The trend this month is about 1900 fewer signups this year than last. Only one day this year exceeded the corresponding day last.
Total signups: 2002 - 29,548 2003 - 52,681 2004 - 314,430 2005 - 348,187 2006 - 286,736 2007 - 226,950
Syndicated feeds
Top 10 Blogthings 33094 -258 Postsecret 25767 724 Word of the Day 16817 21 Officialgaiman 15819 98 Astronomy Picture 11216 109 Penny Arcade 9219 95 Sinfest 8821 99 XKCD 8300 NEW VG Cats 8278 -5 Overheardnyc 8178 83 Readership of feed ranked: 50 1408 (+38) 100 678 (+20) 200 317 (+8) 500 130 (+7) 1000 59 (+3)
The Zipf distribution allows us to approximate n = (1/k^s)*a
where n = number of readers
k = rank
s = exponent (experimentally, 1.15)
a = scalar multiple (experimentally, 133,700)
This gives a similar shape to last month's distribution, where s=1.14 and a=126,200.
We might extend the table:
2500 16 (nc) 5000 7 (nc) 10000 3 (nc) 25000 1 (nc) 50000 0 (-1)
We're reasonably confident that slightly fewer than 50,000 have at least one reader.
These are the statistics. Conclusions, as ever, are yours.
Commentary this month
In News this month, Denise Paolucci spun the line that recent changes to Livejournal's on-site posting page were improvements. She claims to have hard data, but refuses to share it with the public. Mrs. Paolucci refuses to provide a method to test her thesis, and we must therefore discard it as faith-based piffle.
The correct thing to do, of course, is to keep both old and new pages available. This requires minimal configuration and near-zero ongoing maintenance.
Mrs.

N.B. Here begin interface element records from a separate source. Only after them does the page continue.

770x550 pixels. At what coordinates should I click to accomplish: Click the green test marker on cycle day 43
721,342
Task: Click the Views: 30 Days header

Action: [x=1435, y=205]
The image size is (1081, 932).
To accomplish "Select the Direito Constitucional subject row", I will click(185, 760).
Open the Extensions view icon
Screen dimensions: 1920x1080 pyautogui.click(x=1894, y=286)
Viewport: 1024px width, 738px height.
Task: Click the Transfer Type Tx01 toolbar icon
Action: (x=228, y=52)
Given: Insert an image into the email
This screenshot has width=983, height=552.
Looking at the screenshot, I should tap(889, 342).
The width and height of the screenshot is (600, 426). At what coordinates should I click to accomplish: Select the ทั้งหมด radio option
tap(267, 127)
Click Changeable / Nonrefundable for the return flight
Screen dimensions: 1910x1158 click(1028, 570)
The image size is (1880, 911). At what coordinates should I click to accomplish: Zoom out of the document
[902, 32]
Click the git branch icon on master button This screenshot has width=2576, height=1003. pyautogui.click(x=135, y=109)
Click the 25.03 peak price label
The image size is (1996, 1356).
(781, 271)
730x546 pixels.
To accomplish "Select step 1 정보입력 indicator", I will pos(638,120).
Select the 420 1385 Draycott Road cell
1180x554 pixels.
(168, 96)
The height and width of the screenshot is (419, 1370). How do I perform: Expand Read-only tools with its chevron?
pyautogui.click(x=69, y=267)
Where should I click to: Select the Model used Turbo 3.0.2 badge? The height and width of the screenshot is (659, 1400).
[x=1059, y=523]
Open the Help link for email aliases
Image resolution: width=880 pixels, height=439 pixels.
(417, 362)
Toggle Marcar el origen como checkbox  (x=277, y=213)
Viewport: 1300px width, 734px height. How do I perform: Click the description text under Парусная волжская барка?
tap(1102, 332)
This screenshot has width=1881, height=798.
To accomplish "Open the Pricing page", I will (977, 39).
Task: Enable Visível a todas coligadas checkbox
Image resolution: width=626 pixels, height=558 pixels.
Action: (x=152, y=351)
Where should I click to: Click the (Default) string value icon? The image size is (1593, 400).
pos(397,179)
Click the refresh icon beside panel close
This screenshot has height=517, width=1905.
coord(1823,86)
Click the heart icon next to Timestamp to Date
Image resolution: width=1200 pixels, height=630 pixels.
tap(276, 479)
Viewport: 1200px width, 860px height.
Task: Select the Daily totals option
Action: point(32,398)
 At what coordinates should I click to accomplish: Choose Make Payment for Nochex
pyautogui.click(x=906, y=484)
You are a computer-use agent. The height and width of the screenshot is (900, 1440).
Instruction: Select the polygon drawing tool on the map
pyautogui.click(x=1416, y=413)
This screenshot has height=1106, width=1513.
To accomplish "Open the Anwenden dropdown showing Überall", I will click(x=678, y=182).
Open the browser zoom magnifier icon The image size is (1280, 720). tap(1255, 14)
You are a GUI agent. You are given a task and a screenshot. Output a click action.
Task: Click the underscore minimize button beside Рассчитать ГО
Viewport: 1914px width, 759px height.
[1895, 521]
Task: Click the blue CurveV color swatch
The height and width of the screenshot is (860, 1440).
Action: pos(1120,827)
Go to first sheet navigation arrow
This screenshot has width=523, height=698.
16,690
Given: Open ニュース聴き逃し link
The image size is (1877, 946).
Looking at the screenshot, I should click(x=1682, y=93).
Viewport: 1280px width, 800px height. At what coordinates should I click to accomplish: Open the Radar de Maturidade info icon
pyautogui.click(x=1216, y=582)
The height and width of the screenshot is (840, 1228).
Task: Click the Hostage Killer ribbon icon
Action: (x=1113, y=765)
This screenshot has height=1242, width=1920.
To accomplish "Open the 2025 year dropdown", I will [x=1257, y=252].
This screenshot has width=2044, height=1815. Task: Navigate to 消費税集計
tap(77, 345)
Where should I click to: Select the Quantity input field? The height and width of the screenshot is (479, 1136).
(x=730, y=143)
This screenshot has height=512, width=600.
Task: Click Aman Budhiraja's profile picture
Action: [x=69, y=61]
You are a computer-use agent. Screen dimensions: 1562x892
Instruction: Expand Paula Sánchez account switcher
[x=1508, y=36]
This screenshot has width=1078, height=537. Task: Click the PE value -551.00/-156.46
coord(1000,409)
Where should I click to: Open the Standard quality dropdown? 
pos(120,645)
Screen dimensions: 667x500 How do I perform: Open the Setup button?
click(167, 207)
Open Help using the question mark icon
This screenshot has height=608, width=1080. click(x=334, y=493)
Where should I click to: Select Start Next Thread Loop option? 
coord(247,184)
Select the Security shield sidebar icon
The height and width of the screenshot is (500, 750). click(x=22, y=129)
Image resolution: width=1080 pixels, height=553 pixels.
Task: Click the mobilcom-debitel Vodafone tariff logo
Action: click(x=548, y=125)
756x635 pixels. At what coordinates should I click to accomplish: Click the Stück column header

Paolucci also refused to apologise for an advertised feature being unavailable. Since January, Livejournal's posts by phone have been accessible only to those able to call a +1-800 number; for no good technical reason, access has been restricted to customers between the St. Lawrence and Grande.
We don't have time to mess with what [isn't] broke[n], said the ubiquitous Denise P. Rather raises the question of why Six Apart tinkered with the site's payment method, reducing the number of top-100 sites that are not themselves adverts and do not accept adverts to just one.
Nuke all Livejournal commercials - requires Greasemonkey.
The shilling desk reports a change that will allow advertisers to track who sees their commercials. This really is a complete abdication of Livejournal's previous position, saying that it wanted to do something different. Making it far worse is the attitude of Abraham Hassan, responding to criticism of the concept behind this sell-out with one word. Tough. We'll take that as your resignation note, Mr. H.
Clearly, the only safe option is to disable images entirely for the complete Livejournal site, manually loading each and every picture. Welcome to Web MCMXCIII.
Each Six Apart employee primarily working on Livejournal has a brief blurb on the staff page. Joy Taylor has the impossible task of selling advertising for an ad-free site, and she says, You can't do today's job with yesterday's methods and be in business tomorrow. Then why ... oh, you get the drift.